» Provided information:
________

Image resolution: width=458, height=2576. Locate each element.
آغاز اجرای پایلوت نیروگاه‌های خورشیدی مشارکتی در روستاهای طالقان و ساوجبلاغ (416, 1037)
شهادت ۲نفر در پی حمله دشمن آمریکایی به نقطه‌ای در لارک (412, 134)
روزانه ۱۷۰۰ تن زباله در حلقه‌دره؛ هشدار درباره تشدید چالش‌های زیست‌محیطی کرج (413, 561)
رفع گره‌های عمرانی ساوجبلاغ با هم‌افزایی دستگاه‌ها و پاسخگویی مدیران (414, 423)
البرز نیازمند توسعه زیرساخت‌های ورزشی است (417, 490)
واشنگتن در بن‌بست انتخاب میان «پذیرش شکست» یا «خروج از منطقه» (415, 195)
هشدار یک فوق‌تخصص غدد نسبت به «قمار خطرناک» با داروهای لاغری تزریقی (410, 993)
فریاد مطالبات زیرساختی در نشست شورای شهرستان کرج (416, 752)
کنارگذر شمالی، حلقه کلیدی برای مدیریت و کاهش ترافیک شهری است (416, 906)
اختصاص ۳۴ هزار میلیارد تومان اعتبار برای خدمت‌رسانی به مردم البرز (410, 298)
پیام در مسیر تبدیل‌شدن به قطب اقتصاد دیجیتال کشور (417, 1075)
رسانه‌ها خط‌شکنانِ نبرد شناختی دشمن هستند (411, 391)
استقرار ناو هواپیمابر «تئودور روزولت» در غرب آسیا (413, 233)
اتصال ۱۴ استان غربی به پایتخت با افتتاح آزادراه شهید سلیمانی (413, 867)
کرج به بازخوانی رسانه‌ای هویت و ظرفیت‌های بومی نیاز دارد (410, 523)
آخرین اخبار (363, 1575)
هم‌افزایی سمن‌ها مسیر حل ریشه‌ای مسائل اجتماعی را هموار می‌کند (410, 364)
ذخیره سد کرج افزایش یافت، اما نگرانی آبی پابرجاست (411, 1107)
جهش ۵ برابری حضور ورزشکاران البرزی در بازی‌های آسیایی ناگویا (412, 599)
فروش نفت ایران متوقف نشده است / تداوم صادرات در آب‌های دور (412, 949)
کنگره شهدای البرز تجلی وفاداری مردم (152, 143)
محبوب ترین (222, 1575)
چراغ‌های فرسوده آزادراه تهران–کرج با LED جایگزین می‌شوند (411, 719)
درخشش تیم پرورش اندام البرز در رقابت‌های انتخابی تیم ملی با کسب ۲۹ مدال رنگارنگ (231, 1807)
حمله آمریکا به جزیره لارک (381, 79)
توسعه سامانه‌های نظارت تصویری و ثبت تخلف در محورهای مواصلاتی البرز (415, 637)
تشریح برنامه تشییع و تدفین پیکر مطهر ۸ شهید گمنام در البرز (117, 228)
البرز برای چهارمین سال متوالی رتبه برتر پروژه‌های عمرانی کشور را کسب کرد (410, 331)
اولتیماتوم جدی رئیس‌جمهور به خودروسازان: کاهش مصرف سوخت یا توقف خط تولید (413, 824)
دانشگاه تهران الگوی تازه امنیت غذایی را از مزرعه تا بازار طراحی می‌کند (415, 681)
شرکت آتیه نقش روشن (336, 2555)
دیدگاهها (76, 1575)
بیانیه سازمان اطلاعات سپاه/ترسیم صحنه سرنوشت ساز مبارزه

________

» What you are asked to do: Each and every entry needs to be repeated exactly.

» Result:
Image resolution: width=458, height=2576. Locate each element.
آغاز اجرای پایلوت نیروگاه‌های خورشیدی مشارکتی در روستاهای طالقان و ساوجبلاغ (416, 1037)
شهادت ۲نفر در پی حمله دشمن آمریکایی به نقطه‌ای در لارک (412, 134)
روزانه ۱۷۰۰ تن زباله در حلقه‌دره؛ هشدار درباره تشدید چالش‌های زیست‌محیطی کرج (413, 561)
رفع گره‌های عمرانی ساوجبلاغ با هم‌افزایی دستگاه‌ها و پاسخگویی مدیران (414, 423)
البرز نیازمند توسعه زیرساخت‌های ورزشی است (417, 490)
واشنگتن در بن‌بست انتخاب میان «پذیرش شکست» یا «خروج از منطقه» (415, 195)
هشدار یک فوق‌تخصص غدد نسبت به «قمار خطرناک» با داروهای لاغری تزریقی (410, 993)
فریاد مطالبات زیرساختی در نشست شورای شهرستان کرج (416, 752)
کنارگذر شمالی، حلقه کلیدی برای مدیریت و کاهش ترافیک شهری است (416, 906)
اختصاص ۳۴ هزار میلیارد تومان اعتبار برای خدمت‌رسانی به مردم البرز (410, 298)
پیام در مسیر تبدیل‌شدن به قطب اقتصاد دیجیتال کشور (417, 1075)
رسانه‌ها خط‌شکنانِ نبرد شناختی دشمن هستند (411, 391)
استقرار ناو هواپیمابر «تئودور روزولت» در غرب آسیا (413, 233)
اتصال ۱۴ استان غربی به پایتخت با افتتاح آزادراه شهید سلیمانی (413, 867)
کرج به بازخوانی رسانه‌ای هویت و ظرفیت‌های بومی نیاز دارد (410, 523)
آخرین اخبار (363, 1575)
هم‌افزایی سمن‌ها مسیر حل ریشه‌ای مسائل اجتماعی را هموار می‌کند (410, 364)
ذخیره سد کرج افزایش یافت، اما نگرانی آبی پابرجاست (411, 1107)
جهش ۵ برابری حضور ورزشکاران البرزی در بازی‌های آسیایی ناگویا (412, 599)
فروش نفت ایران متوقف نشده است / تداوم صادرات در آب‌های دور (412, 949)
کنگره شهدای البرز تجلی وفاداری مردم (152, 143)
محبوب ترین (222, 1575)
چراغ‌های فرسوده آزادراه تهران–کرج با LED جایگزین می‌شوند (411, 719)
درخشش تیم پرورش اندام البرز در رقابت‌های انتخابی تیم ملی با کسب ۲۹ مدال رنگارنگ (231, 1807)
حمله آمریکا به جزیره لارک (381, 79)
توسعه سامانه‌های نظارت تصویری و ثبت تخلف در محورهای مواصلاتی البرز (415, 637)
تشریح برنامه تشییع و تدفین پیکر مطهر ۸ شهید گمنام در البرز (117, 228)
البرز برای چهارمین سال متوالی رتبه برتر پروژه‌های عمرانی کشور را کسب کرد (410, 331)
اولتیماتوم جدی رئیس‌جمهور به خودروسازان: کاهش مصرف سوخت یا توقف خط تولید (413, 824)
دانشگاه تهران الگوی تازه امنیت غذایی را از مزرعه تا بازار طراحی می‌کند (415, 681)
شرکت آتیه نقش روشن (336, 2555)
دیدگاهها (76, 1575)
بیانیه سازمان اطلاعات سپاه/ترسیم صحنه سرنوشت ساز مبارزه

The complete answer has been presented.